■ **INPUT**:
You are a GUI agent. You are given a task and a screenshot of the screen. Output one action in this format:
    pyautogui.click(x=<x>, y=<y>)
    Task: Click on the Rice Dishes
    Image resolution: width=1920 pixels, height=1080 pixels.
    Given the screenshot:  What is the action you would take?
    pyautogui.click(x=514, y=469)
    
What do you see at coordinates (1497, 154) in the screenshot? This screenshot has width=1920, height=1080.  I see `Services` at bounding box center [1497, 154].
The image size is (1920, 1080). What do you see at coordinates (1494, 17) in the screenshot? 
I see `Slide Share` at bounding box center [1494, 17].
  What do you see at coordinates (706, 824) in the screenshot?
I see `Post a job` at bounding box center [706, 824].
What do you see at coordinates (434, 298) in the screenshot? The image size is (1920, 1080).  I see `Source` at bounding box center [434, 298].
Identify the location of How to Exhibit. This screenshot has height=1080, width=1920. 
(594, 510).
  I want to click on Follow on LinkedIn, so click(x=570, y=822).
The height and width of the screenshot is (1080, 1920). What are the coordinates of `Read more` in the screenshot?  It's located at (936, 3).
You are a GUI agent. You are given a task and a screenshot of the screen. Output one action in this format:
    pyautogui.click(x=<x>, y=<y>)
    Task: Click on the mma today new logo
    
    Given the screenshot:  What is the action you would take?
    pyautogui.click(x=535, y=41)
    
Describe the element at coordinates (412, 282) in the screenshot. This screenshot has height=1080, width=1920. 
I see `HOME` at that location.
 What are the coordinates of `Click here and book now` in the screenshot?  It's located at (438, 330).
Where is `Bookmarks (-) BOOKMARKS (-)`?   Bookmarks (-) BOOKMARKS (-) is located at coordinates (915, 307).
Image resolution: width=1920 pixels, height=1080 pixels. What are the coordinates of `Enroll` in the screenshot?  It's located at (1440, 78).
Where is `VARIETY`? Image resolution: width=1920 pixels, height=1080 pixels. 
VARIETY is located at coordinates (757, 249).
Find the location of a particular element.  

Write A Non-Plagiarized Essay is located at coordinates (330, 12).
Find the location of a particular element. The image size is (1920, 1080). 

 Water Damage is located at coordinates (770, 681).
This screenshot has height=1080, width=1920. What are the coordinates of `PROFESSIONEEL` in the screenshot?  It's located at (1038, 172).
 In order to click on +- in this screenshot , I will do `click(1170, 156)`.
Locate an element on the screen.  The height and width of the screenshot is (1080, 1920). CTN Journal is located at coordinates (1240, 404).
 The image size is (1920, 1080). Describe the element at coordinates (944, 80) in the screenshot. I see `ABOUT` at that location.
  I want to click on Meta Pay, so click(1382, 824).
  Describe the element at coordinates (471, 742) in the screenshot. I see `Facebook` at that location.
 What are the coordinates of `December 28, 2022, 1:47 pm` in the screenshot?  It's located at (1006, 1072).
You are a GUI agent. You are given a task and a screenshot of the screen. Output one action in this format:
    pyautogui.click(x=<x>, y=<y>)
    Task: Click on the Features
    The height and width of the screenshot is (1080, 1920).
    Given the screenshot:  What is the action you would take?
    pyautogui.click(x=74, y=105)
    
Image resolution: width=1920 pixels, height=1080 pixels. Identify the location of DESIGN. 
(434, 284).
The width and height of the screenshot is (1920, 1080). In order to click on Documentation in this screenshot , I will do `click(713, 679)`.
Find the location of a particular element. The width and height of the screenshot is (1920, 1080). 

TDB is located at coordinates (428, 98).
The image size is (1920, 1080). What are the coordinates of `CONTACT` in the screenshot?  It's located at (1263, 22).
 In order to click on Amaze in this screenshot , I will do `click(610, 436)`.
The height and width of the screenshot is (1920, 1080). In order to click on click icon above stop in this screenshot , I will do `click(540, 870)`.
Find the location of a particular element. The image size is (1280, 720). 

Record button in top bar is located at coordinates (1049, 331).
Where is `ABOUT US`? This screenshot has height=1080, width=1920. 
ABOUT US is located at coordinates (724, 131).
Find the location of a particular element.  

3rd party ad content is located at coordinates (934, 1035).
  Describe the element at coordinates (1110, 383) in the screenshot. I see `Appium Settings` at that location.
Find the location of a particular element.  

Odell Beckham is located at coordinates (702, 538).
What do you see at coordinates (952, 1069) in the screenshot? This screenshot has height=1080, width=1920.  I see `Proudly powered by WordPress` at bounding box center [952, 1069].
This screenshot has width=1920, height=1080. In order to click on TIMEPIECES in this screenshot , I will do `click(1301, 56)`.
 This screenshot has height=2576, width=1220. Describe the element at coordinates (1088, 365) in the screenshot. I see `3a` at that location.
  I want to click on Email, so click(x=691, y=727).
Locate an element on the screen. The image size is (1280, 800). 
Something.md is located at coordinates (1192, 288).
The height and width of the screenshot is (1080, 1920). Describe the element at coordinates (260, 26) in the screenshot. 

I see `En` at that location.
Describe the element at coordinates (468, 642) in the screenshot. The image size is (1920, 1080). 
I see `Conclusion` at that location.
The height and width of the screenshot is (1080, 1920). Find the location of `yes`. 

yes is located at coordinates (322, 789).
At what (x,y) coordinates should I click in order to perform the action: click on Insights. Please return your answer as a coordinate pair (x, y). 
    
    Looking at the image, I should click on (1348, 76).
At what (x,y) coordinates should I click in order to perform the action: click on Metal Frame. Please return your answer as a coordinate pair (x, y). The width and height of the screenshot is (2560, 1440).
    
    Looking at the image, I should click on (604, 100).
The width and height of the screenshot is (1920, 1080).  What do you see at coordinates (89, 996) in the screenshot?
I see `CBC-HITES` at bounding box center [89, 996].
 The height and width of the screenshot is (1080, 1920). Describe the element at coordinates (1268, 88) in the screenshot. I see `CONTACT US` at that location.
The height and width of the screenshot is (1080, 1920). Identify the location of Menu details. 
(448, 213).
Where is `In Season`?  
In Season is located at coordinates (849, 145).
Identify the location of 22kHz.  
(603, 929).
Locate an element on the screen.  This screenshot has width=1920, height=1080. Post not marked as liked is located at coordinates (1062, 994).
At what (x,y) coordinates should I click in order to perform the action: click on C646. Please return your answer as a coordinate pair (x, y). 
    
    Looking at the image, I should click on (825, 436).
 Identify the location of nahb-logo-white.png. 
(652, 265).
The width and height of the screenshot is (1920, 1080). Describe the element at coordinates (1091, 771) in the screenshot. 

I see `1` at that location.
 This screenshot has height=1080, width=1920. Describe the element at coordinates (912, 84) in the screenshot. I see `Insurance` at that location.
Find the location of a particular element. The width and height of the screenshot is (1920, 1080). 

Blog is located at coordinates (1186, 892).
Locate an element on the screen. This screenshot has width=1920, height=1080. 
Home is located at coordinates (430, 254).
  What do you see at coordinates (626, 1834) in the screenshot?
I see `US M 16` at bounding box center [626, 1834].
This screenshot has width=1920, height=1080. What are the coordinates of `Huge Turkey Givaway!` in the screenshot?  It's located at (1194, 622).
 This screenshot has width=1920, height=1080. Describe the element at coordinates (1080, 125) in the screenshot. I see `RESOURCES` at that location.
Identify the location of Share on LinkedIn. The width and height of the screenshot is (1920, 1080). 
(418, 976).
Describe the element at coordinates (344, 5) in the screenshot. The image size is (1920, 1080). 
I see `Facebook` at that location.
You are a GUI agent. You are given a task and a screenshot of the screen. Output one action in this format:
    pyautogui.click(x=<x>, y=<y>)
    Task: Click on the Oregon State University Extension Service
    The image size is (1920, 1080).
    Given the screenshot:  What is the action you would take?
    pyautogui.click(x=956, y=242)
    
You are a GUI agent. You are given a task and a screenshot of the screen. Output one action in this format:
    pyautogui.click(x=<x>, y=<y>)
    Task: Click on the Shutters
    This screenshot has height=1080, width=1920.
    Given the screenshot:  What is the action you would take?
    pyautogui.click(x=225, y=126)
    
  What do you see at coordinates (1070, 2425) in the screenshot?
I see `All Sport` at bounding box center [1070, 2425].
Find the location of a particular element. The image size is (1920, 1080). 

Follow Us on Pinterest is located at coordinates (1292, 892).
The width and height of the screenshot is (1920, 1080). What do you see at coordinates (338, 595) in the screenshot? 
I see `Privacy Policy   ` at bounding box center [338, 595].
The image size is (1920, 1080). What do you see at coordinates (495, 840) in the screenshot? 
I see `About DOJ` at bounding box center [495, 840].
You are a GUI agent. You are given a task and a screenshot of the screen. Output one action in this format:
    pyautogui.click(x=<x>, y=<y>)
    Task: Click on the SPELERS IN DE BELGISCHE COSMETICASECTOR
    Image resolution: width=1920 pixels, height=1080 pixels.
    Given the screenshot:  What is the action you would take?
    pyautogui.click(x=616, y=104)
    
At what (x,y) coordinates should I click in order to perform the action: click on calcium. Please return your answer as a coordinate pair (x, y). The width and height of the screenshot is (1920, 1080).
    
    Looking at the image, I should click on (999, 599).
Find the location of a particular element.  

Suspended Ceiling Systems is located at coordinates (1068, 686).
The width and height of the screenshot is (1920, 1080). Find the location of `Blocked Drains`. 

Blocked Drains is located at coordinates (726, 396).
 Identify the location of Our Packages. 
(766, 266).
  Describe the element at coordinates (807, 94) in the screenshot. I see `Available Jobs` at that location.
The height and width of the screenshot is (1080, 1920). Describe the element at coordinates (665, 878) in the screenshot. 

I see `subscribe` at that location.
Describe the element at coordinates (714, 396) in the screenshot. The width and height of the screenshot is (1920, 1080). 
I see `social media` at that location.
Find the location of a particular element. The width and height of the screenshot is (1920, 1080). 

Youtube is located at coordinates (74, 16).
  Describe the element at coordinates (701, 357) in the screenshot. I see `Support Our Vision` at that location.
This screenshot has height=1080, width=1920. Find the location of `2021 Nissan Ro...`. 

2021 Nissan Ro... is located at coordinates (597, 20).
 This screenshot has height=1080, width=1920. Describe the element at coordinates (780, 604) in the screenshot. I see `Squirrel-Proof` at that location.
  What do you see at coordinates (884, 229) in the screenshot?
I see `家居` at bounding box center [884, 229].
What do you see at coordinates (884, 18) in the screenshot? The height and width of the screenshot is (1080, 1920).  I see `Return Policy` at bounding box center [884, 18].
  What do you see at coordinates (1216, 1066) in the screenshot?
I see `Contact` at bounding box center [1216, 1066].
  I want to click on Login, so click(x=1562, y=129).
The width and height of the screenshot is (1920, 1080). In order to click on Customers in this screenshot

■ **STATED EXERCISE**:
Lay out the part of the data that opens with the line containing "What do you see at coordinates (434, 298)" and closes with the line containing "(594, 510)." as a Markdown table. Use the columns Row and Entry, giving each line a row number and leaving out any blank lines.

■ **THE REPLY**:
| Row | Entry |
|---|---|
| 1 | What do you see at coordinates (434, 298) in the screenshot? The image size is (1920, 1080).  I see `Source` at bounding box center [434, 298]. |
| 2 | Identify the location of How to Exhibit. This screenshot has height=1080, width=1920.  |
| 3 | (594, 510). |